TASK DETAILS: Every line below that includes "Open" counts toward the total. Report that total alone.

INPUT DATA:
● ● ●

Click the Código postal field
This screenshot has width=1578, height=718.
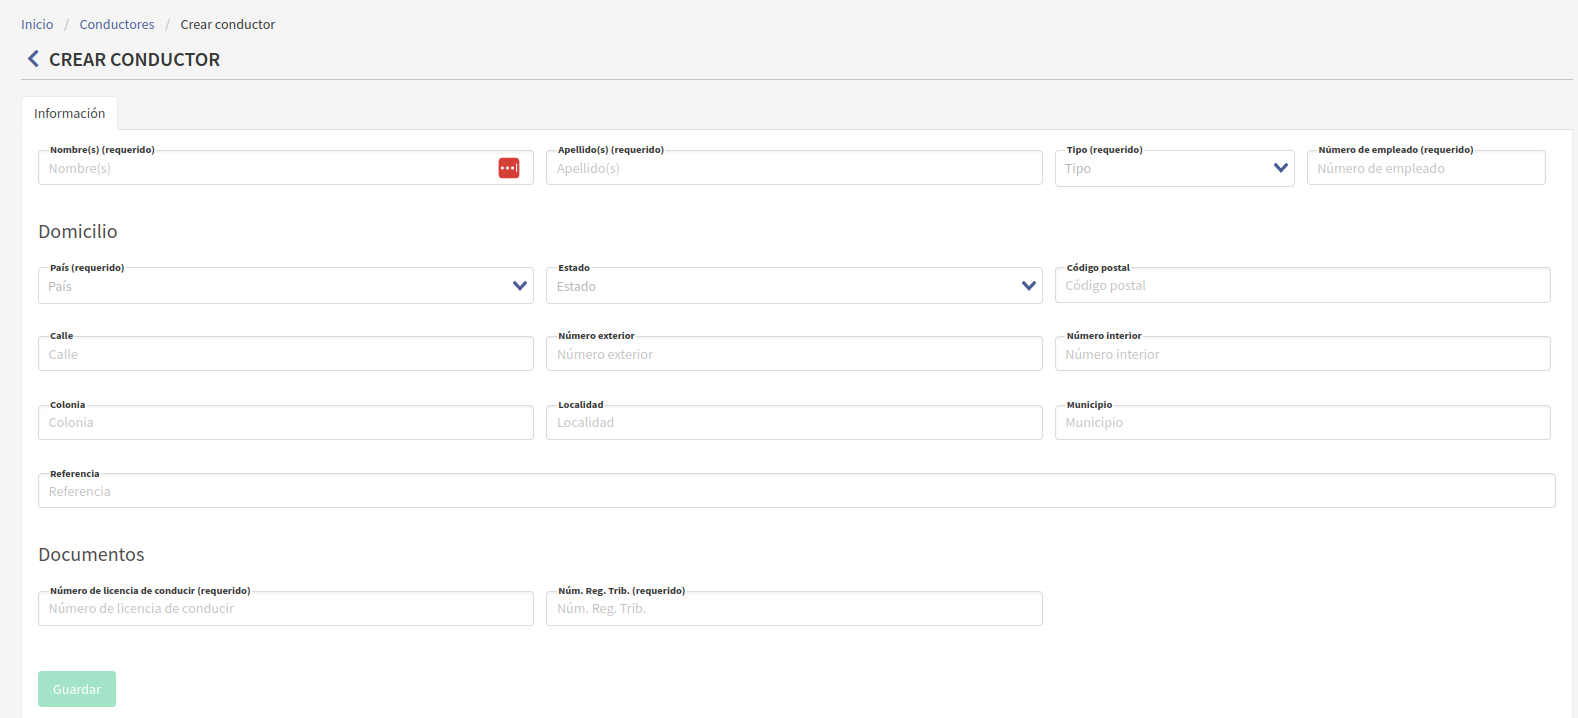(1302, 286)
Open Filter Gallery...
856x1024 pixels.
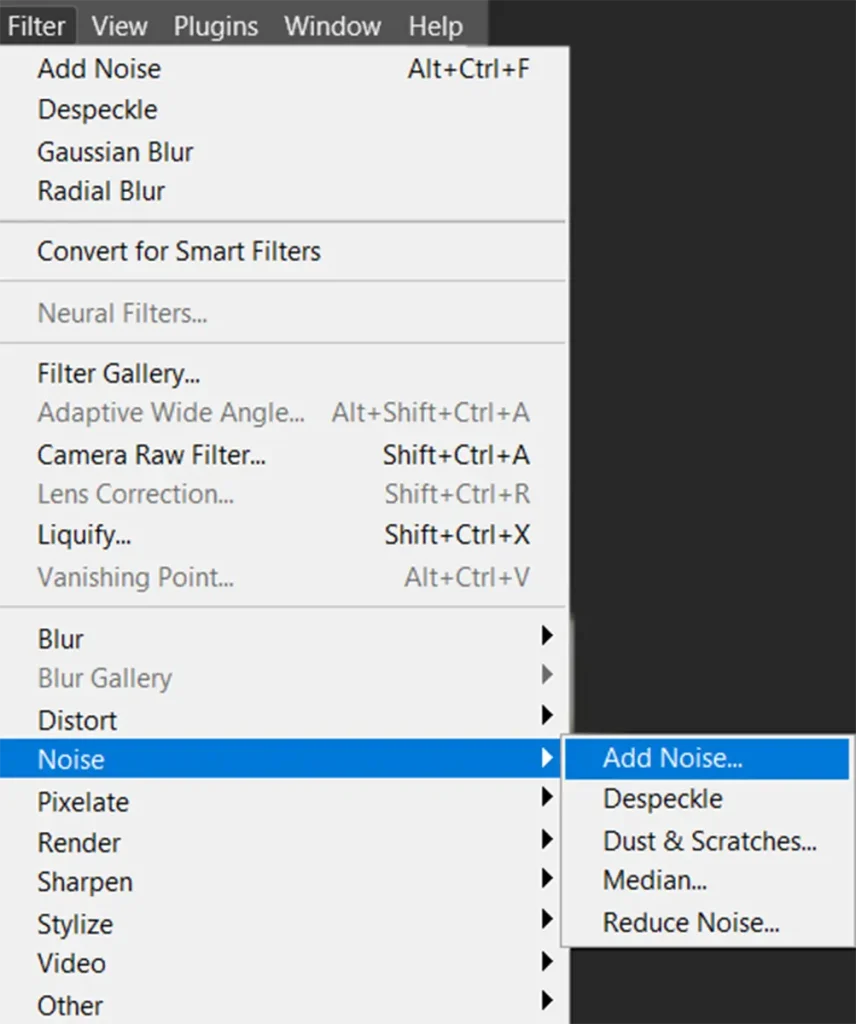(x=119, y=374)
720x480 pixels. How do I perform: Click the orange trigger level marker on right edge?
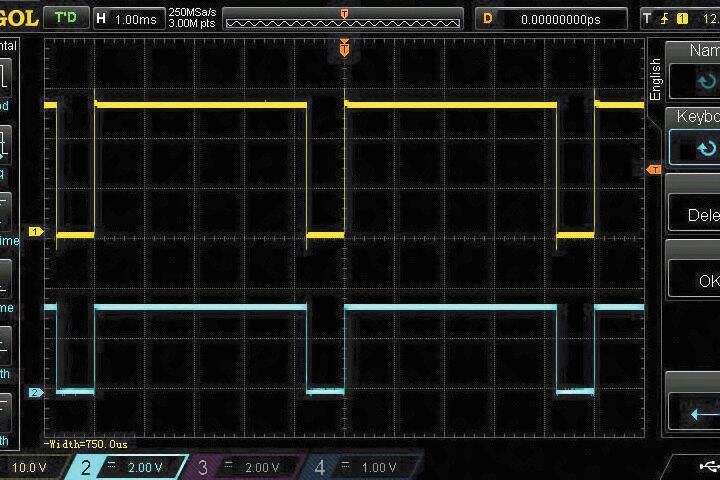654,170
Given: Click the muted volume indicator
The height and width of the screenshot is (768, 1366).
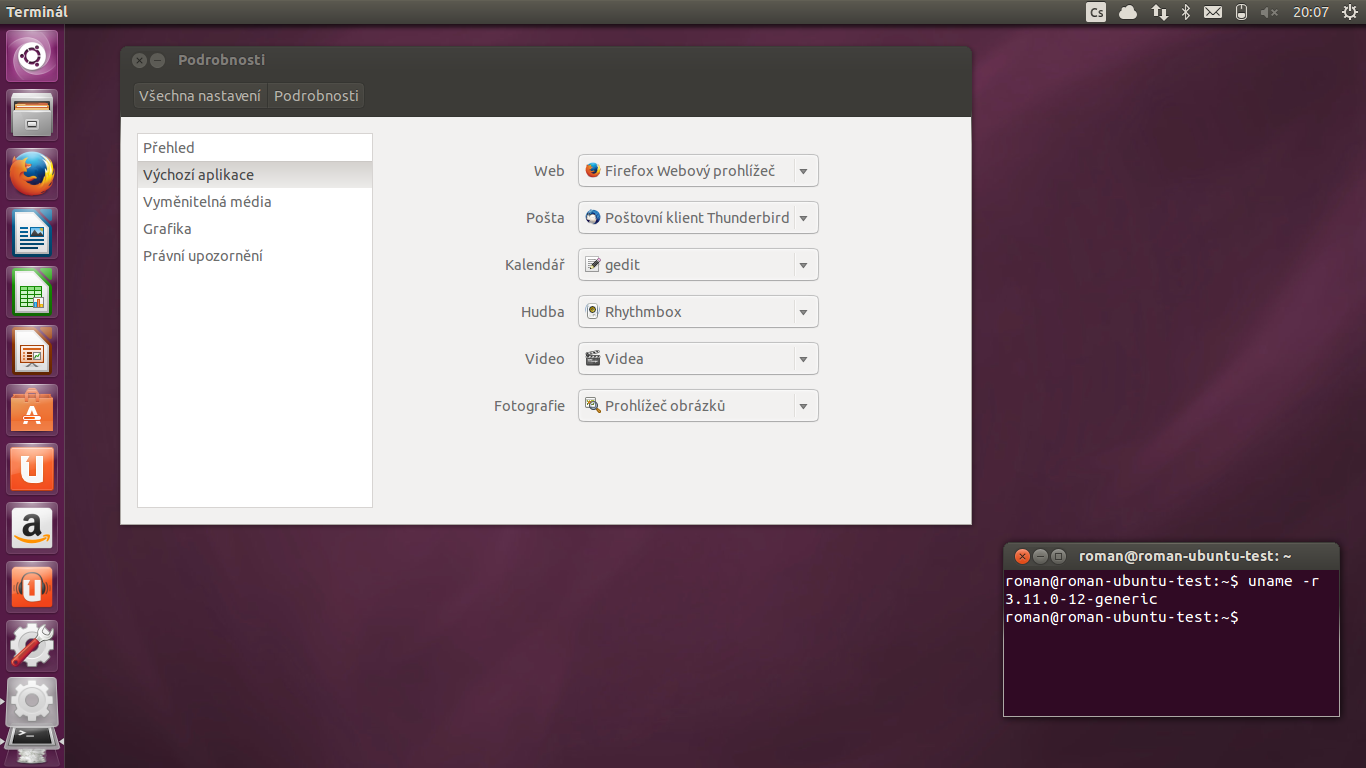Looking at the screenshot, I should 1270,12.
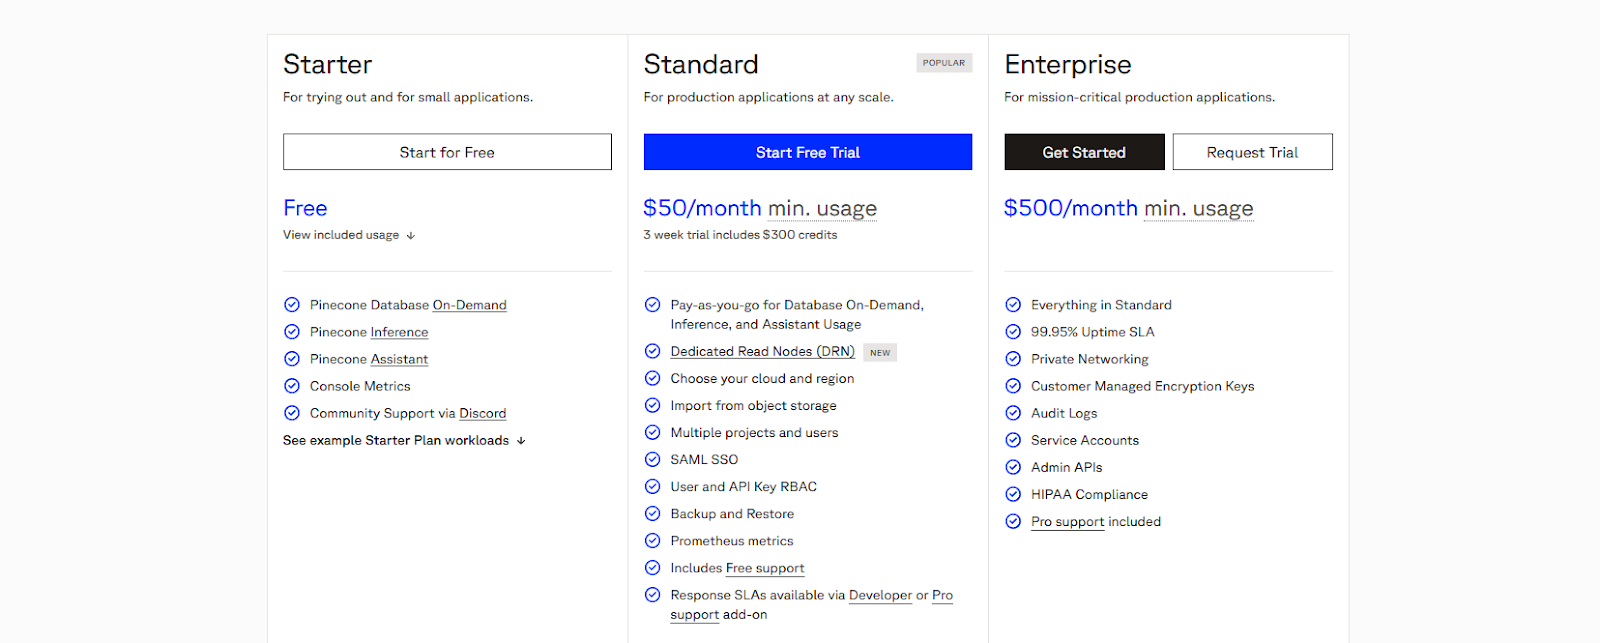The width and height of the screenshot is (1600, 643).
Task: Click the Developer support add-on link
Action: (880, 595)
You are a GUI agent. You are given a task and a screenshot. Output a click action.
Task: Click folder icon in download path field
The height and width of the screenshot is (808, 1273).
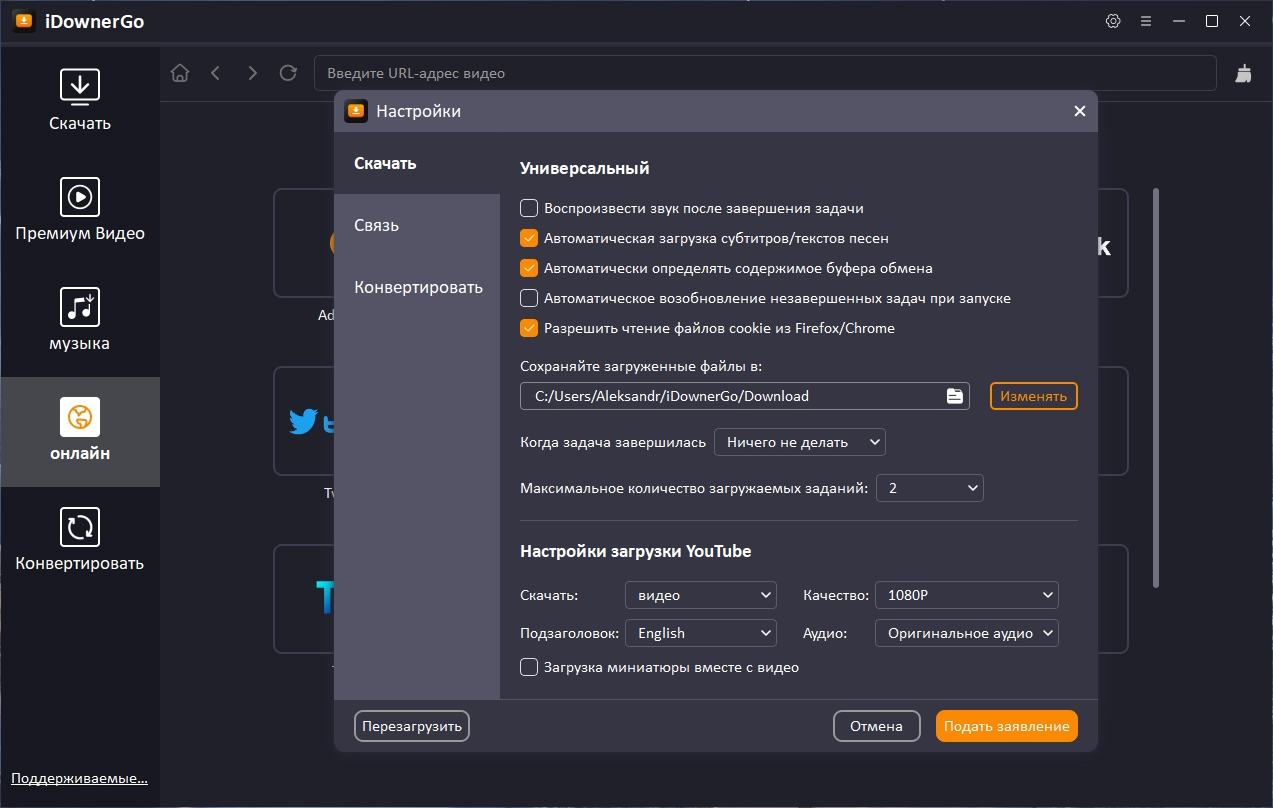[955, 396]
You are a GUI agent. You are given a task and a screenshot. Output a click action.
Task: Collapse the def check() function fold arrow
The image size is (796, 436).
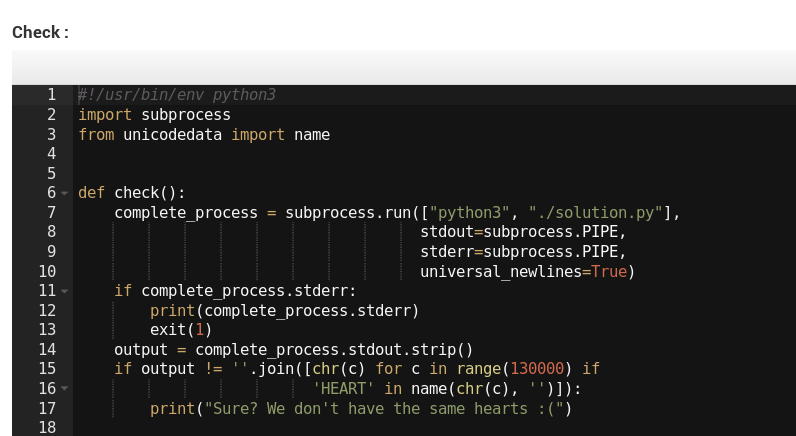click(64, 193)
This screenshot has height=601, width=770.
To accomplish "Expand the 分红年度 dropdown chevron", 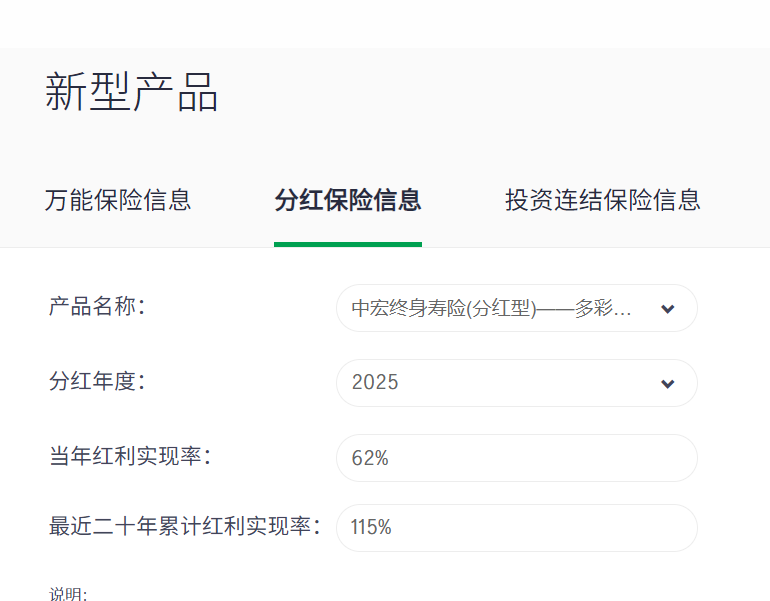I will tap(667, 383).
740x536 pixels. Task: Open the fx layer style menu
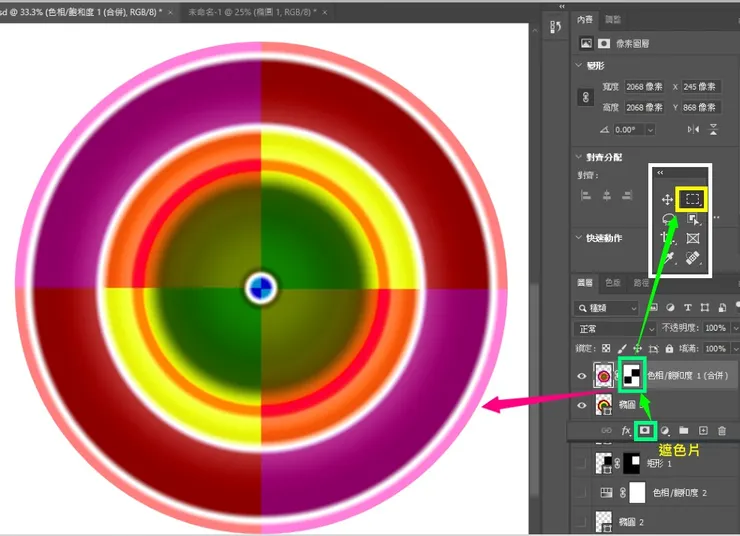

● ● ●

EXERCISE RESULT: 2